Sgt. 1st Class Russ Wilhite of the First Infantry Division also was thinking of the desert — not a barren desert but a desert full of beleaguered Iraqis, burnt-out equipment and corpses. “There were a lot of corpses,” Wilhite said. “You didn’t know it until you had to move a vehicle out of the way. You would start pushing a tank off the road and a corpse would fall out.” The Army’s push to Kuwait City was littered with the bodies of people who had died during coalition aerial and artillery attacks, and crowded with those who had survived. Wilhite encountered Iraqis popping up out of holes and trenches, even out of 55-gallon drums with eyeslits cut in the side — one-man forts that         the soldiers used during the day.
For the most part, the Iraqis were out of food. Some had a little rice, some had baby food. A few officers kept goats in their foxholes. One young Iraqi told an American interpreter that he had been stopped for speeding, and inducted into the Iraqi Army as punishment. They gave him a gun and sent him to the front.
The Iraqis were desperate to surrender. They kissed the food the allies gave them. “I felt bad at first about the Iraqi prisoners, until we hit Kuwait City. Then I realized the infant formula they were eating was infant formula they had taken away from Kuwaiti babies,” Wilhite said. “Then you’re not so anxious to give those guys your food.”

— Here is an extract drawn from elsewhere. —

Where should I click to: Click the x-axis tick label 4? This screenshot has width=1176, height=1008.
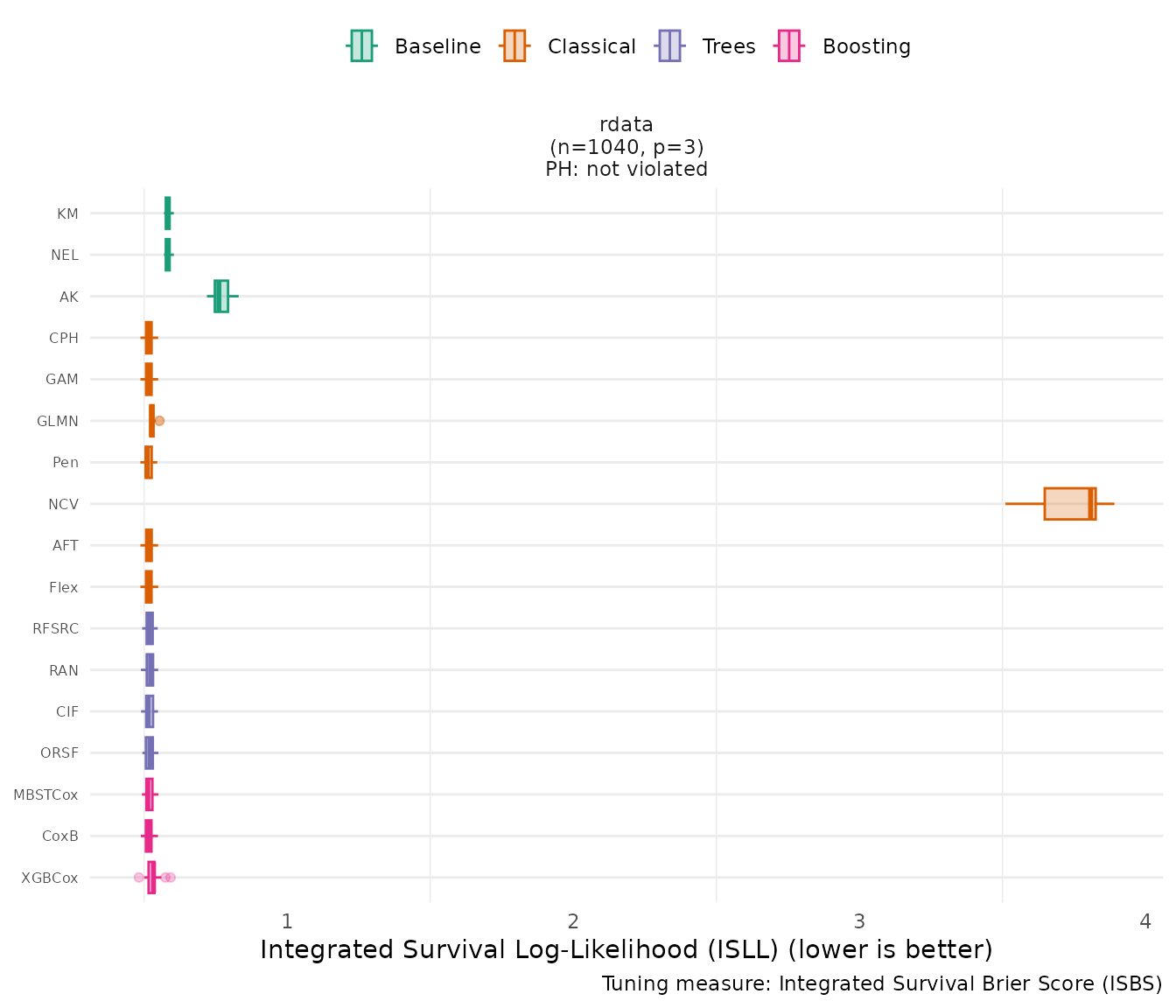(1145, 921)
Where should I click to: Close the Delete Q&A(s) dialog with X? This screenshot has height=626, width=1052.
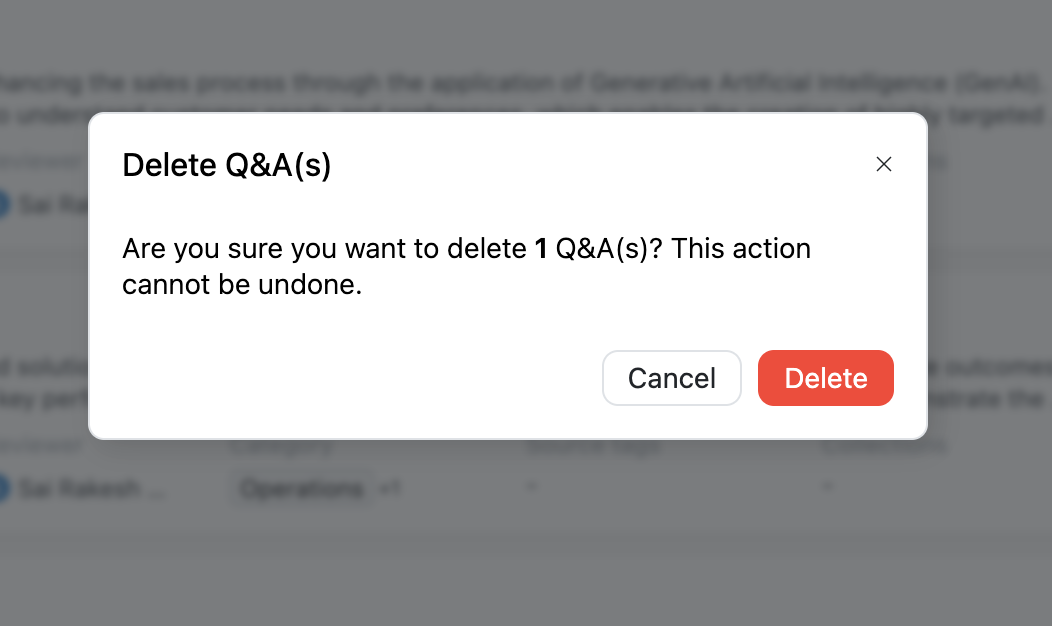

During his eight days in Basra, however, Nagel said he never once considered the Iraqis his enemy. “The only enemy I had over there was Saddam,” he said. “The Republican Guard deserved the incredible force we hit them with. Man, it was a slaughter. But I’m not so sure about the regular Iraqi army. Some of them didn’t even have weapons.”
Nagel didn’t share those thoughts with the young girl who asked him a few questions for a high school report. “So what did you do when you were over there?” the girl asked. “Sweat,” Nagel said. “And what was the best part of being involved with the war?” she asked. “Coming home,” was all he said.
Coming home — the band, the children and adults shaking his hand and patting his back — did little to dim Wilhite’s memories of the carnage. “We were going to Kuwait City and you could smell the bodies. The rain was bloating them up, so they rotted even faster,” Wilhite said. “I remember a flatbed trailer full of body bags. They were putting them in mass graves. They had to. They had to do something, because they were getting ripe fast.”
Beverly Wolf Tremble of Portland came up to Bangor with her husband and 5-day-old son, Matthew, just to welcome the troops home. She introduced herself and asked Wilhite to pose for a picture with Matthew. Wilhite gently took the infant, who was dressed in a tiny camouflage sweat suit, and cradled him in the palm of his hand. Wilhite smiled at Matthew, who slept soundly through it all, his pink scalp resting on the heavy calluses at the heel of the soldier’s hand.
“This is good,” Wilhite said, rocking the baby long after the pictures had been taken. “I can handle a load like this.”